Porsche Revs Up Its Plug-in Car Plans

By · February 02, 2015

Porsche Panamera S E-Hybrid

This is the Porsche Panamera S E-Hybrid. A smaller version of the plug-in hybrid could be purely electric, and available around 2019.

Porsche has already produced two plug-in electric vehicles for the U.S. market, as well as the outrageous—but recently sold out—918 Spyder plug-in supercar. However, the currently available plug-in versions of the Panamera and Cayenne are, according to recent statements from executives, just the beginning of the brand’s vehicle lineup that could add an entire lineup of plug-in hybrid and all-electric models in the coming years. This might include an all-electric Porsche with 200-plus mile range.

Porsche was aiming to release a baby version of the Panamera, to be named Pajun (short for Panamera Junior), in about 2018. The idea was to stack it up against the likes of an Audi A6 or BMW 5-series, using gas and diesel power plants. Last year, those plans were pushed back to about 2019—but the more significant development, according to Germany’s Auto Motor and Sport, is that the Pajun will be a pure EV.

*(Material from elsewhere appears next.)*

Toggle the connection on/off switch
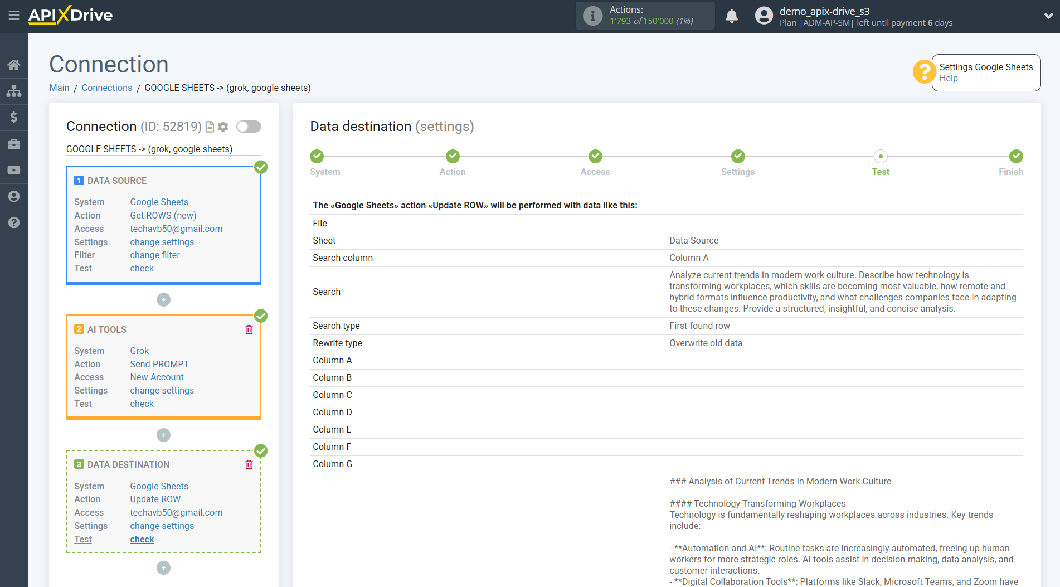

The timing is critical, because according to the German publication, Porsche believes that improvements in battery technology in the next four years will allow the producer of iconic luxury sports cars to offer the Pajun (or similar vehicle) with about 215 to 250 miles of range.

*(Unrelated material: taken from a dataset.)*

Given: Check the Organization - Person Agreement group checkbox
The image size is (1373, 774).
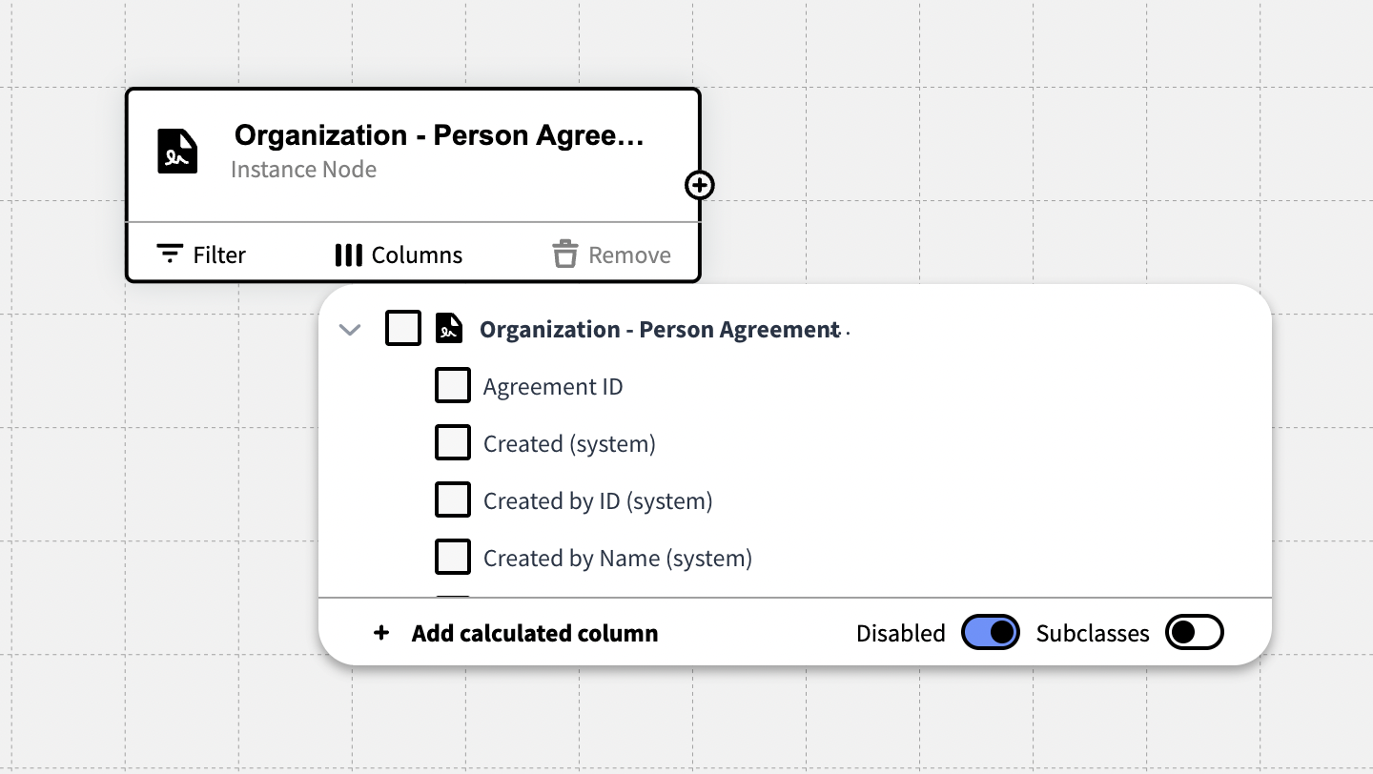Looking at the screenshot, I should coord(403,329).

Whether or not these plans are brought to fruition remains to be seen. But it’s important to note the distinction between a 200-plus mile luxury EV (most likely in the price territory of a Model S) in 2019—versus declarations from GM and Tesla (and maybe Nissan) that they will offer an electric car with the same amount of range below $40,000 in the next two years.

Porsche Cayenne S E-Hybrid

Porsche Cayenne S E-Hybrid

Porsche’s two current plug-capable offerings—the $76,400 Cayenne S E-Hybrid and $100,000 Panamera S E-Hybrid—are low volume models, selling at about 50 and 75 units a month respectively. That might not sound like a lot, but Porsche is a high-end niche brand. Bernhard Maier, Porsche's global sales and marketing boss, told Automotive News last month that the plug-in variant of the Panamera represents 10 percent of global demand for the vehicle.

Maier added: “When a government wants to convince inhabitants that reducing pollution is a really important issue, and offers adequate incentives, electrified vehicles could grow to market shares up to 50 percent.” Maier didn’t say (or Automotive News didn’t report) what kind of incentives he thought it would take to go electric on half of all Porsche sales.

When asked if he’s a “true believer in plug-in hybrids,” Maier responded, “Absolutely.” He extolled the virtues of a plug-in hybrid’s ability to be “totally flexible” on range and performance, as well as the convenience of “having [your] own filling station for electricity at home or at the office.”

Porsche 918 Spyder

The success of the Porsche 918 Spyder is raising questions about a possible 911 plug-in hybrid in the next few years.

Maier said that Porsche has “a lot of ideas” for plug-in hybrids, including the potential for a pluggable 911, but that additional models were not yet approved for production. He sees the 918 Spyder—with its combination of 795 horsepower and 78-mpge rating—as a proof point. Those specs are possible when you combine a 4.6-liter V8 engine, and a 6.8 kWh lithium-ion battery. The company, which pledged to make just 918 units of the $845,000 supercar, said in December that the car was sold out.

Porsche chief executive Matthias Müller told Autocar last month that, with the success of the 918 Spyder, plug-in hybrid technology “could be a solution for 911.” Although not expected until the next-generation Porsche 911 is introduced, Müller said, “There is no reason against it and we will see whether we have some reasons to do it. We are doing some studies to see whether it can work, whether it will work. We will see.”